[Collected data entries]
*** Begin section ***

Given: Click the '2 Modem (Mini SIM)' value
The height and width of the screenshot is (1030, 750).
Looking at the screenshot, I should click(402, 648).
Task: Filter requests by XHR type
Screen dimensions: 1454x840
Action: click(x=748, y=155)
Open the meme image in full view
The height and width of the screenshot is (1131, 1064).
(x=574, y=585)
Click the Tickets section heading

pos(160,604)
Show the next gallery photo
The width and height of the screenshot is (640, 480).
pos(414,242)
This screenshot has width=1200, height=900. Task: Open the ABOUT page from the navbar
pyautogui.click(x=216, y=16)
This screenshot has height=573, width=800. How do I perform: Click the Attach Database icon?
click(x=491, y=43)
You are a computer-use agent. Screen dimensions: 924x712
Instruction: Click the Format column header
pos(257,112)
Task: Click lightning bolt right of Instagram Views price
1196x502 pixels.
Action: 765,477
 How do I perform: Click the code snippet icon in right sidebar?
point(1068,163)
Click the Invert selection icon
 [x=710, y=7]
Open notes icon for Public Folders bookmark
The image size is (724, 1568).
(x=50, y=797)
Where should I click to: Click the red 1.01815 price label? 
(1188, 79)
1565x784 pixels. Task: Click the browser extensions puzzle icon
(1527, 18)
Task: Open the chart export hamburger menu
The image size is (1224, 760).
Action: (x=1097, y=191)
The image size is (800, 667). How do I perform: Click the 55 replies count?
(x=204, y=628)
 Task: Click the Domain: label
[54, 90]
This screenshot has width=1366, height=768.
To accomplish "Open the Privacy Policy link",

*** End section ***

**What you have to do**
Of all the entries above, output exactly the lines between the one holding "The image size is (1224, 760)." and the one holding "This screenshot has width=1366, height=768.", inclusive.

**Solved problem**
The image size is (1224, 760).
Action: (x=1097, y=191)
The image size is (800, 667). How do I perform: Click the 55 replies count?
(x=204, y=628)
 Task: Click the Domain: label
[54, 90]
This screenshot has width=1366, height=768.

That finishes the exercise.